> **What the task requires**: Of all the lines in the records below, copy only those that contain the string "dimensions".
□ □ □ □
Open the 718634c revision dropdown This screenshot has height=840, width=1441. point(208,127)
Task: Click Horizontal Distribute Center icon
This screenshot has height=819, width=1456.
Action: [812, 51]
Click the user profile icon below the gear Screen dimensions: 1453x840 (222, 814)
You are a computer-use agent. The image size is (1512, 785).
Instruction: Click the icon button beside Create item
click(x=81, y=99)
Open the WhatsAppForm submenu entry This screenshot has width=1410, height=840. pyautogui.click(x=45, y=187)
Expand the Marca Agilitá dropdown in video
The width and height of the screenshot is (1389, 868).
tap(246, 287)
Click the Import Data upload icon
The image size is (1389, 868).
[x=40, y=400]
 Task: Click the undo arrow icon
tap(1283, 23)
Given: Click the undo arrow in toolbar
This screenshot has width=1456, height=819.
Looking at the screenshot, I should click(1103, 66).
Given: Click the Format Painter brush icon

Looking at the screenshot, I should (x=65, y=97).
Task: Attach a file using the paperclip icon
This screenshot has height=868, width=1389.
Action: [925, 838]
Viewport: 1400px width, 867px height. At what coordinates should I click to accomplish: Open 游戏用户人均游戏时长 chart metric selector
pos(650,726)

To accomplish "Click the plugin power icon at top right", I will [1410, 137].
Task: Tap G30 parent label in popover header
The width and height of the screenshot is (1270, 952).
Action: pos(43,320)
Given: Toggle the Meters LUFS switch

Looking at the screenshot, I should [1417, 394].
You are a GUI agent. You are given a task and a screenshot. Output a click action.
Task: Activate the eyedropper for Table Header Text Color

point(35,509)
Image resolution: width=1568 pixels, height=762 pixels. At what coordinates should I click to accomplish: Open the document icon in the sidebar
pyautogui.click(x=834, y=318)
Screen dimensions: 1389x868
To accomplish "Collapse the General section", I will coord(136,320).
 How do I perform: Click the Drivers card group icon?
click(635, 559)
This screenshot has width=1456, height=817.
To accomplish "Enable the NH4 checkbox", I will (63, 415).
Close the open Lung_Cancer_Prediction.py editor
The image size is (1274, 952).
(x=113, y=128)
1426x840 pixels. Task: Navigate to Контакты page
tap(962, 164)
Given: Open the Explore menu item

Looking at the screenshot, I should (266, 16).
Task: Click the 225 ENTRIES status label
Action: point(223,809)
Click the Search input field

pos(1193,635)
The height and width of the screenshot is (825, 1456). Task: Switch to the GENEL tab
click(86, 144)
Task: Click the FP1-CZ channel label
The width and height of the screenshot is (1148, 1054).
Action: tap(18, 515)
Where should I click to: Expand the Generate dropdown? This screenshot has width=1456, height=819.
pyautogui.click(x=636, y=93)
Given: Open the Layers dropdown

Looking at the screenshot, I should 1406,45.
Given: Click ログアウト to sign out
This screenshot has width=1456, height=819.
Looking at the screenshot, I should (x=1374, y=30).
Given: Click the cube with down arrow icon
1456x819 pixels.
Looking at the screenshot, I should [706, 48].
□ □ □ □
> **Answer section**:
Click the user profile icon below the gear Screen dimensions: 1453x840 (222, 814)
Screen dimensions: 1389x868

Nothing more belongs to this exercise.